BEGIN

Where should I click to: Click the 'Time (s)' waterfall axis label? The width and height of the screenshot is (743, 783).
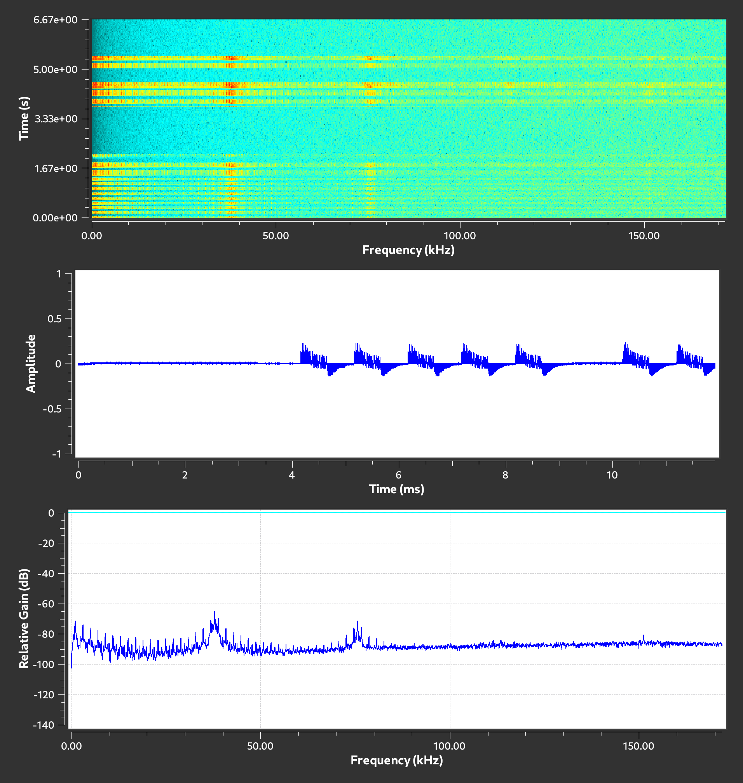(24, 118)
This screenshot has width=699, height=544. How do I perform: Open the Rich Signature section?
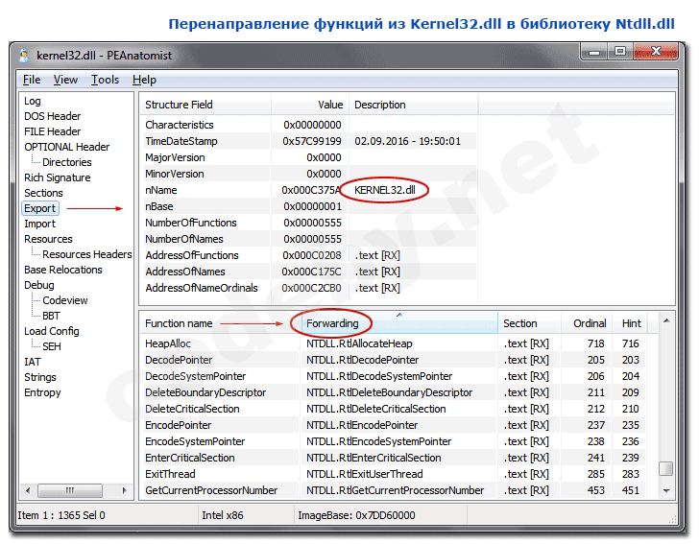(57, 177)
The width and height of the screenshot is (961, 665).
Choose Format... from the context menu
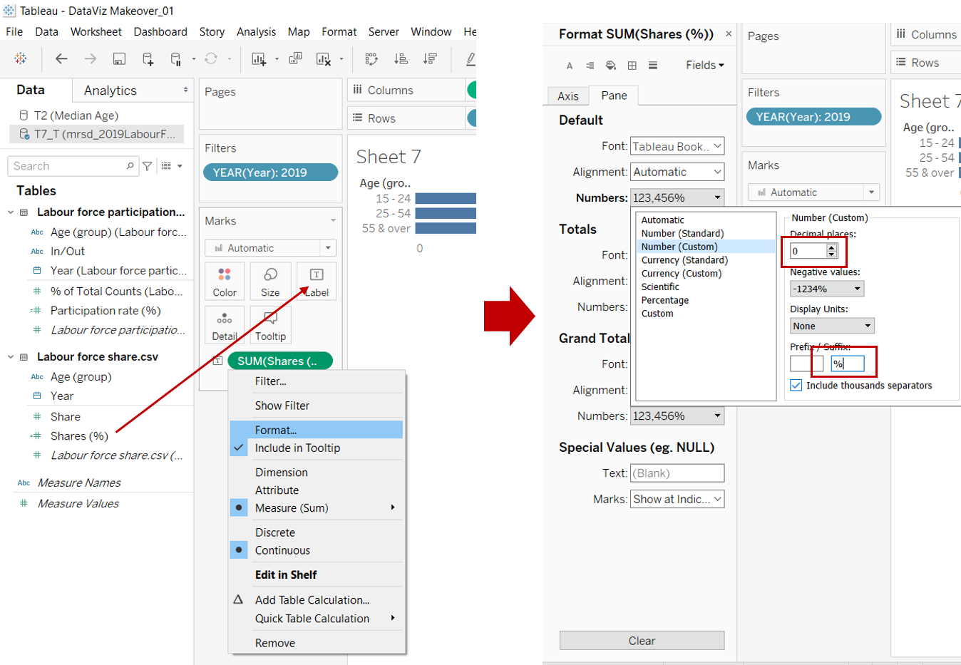[x=276, y=430]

END

What you should do: Skip the pictures and transcribe the rest of the records exactly.

Solved problem:
Where should I click to: Click the 'Time (s)' waterfall axis label? The width and height of the screenshot is (743, 783).
(24, 118)
This screenshot has width=699, height=544. How do I perform: Open the Rich Signature section?
(57, 177)
The width and height of the screenshot is (961, 665).
Choose Format... from the context menu
[x=276, y=430]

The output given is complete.